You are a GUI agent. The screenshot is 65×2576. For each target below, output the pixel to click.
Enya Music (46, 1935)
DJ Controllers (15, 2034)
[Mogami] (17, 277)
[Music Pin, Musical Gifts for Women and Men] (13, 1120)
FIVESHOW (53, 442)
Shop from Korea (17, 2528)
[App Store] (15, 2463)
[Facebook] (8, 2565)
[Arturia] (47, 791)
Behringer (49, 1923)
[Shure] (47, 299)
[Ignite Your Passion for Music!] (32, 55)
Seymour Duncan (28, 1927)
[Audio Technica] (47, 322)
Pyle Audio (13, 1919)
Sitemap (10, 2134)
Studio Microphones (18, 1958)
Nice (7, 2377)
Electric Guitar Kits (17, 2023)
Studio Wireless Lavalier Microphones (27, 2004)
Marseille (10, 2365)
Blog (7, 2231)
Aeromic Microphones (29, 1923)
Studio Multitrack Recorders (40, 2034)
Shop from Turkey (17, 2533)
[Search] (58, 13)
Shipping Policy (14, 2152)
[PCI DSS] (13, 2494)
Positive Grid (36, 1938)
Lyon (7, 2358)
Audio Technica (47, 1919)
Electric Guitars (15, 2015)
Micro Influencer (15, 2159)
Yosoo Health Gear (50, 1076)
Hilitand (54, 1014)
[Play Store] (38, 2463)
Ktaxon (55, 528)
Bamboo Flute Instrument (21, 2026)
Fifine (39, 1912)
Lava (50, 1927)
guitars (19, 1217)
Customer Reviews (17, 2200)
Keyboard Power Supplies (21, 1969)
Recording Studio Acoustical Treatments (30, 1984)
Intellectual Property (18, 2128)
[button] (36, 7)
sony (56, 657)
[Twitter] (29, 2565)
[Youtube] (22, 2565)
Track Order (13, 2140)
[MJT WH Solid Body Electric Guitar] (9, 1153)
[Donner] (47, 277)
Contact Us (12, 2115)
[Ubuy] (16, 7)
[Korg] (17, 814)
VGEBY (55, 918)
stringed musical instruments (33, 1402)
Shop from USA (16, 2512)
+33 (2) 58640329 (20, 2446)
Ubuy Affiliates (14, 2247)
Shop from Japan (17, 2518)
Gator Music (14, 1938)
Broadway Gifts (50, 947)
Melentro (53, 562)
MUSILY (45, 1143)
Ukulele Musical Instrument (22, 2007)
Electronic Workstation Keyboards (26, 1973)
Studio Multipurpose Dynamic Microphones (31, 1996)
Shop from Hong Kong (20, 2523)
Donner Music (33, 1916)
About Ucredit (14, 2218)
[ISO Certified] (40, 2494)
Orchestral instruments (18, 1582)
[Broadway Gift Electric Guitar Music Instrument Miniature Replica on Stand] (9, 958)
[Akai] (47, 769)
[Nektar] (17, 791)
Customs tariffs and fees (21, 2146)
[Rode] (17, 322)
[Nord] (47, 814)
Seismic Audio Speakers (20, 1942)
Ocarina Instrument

....................

## Exercise aim
What lines in the data hold the word "Studio"? Return them.

## Response area
Studio Microphones (18, 1958)
Studio Wireless Lavalier Microphones (27, 2004)
Studio Multitrack Recorders (40, 2034)
Recording Studio Acoustical Treatments (30, 1984)
Studio Multipurpose Dynamic Microphones (31, 1996)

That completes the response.